Beim Frühstück hatte Frau Hella einen seltsamen Traum zu berichten.

Sie wartete ab, bis Mama Tröger hinausgegangen war und sagte dann zu ihrem Mann: »Ich muß dir doch erzählen, was mir heute geträumt hat.«

»Dir hat etwas geträumt?« verwunderte er sich, indem er ein Löffelchen Milch in seinen Tee träufelte, »du träumst doch sonst nie, soviel ich weiß ...«

»Ja, nicht wahr ... es ist sonderbar. Vielleicht träume ich auch gleich allen anderen Menschen, aber wenn ich erwacht bin, habe ich es vergessen. Heute aber weiß ich alles so genau, als hätte ich es wachend erlebt. Rex hat mir erzählt, wie er zu uns heimgefunden hat.«

Und wie sie der Doktor befremdet ansah, fuhr sie fort: »Es war so.

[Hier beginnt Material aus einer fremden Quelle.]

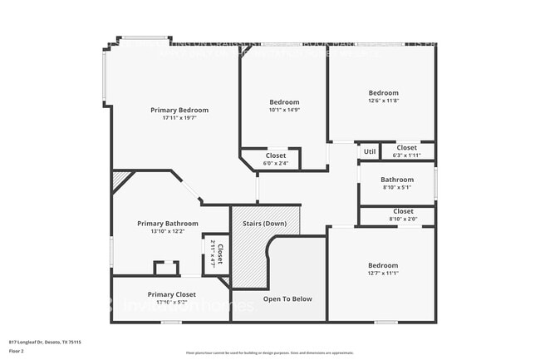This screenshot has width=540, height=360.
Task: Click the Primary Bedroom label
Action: click(179, 110)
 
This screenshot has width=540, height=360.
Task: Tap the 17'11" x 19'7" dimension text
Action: click(179, 118)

Wir hatten das Kind noch nicht und ich war allein im Haus. Plötzlich wurde mir sehr unheimlich und ich ging, um Rex zu suchen. Aber ich fand ihn nirgends und zu rufen getraute ich mich nicht, weil mir war, als müsse es dann plötzlich auf mich losspringen, das Gräßliche, das auf mich lauerte. In der Küche fand ich Rex' Halsband und im ganzen Haus waren eine Menge Spuren von Hundepfoten, rote, blutige Tapper, als habe sich das Tier mit irgend welchen Verletzungen herumgeschleppt. Endlich fand ich Rex in deinem Sprechzimmer. Dein Bücherschrank stand offen und eine Menge Bücher waren herausgezogen und mitten unter ihnen saß Rex und blätterte mit den Pfoten in ihnen herum.

›Was machst du da?‹ fragte ich erstaunt.

›Ich lerne lesen!‹ antwortete er. Ich verwunderte mich gar nicht sehr darüber, daß er sprechen konnte, wie man denn im Traum das Seltsamste als selbstverständlich hinnehmen mag.

›Warum willst du lesen lernen?‹ fragte ich weiter.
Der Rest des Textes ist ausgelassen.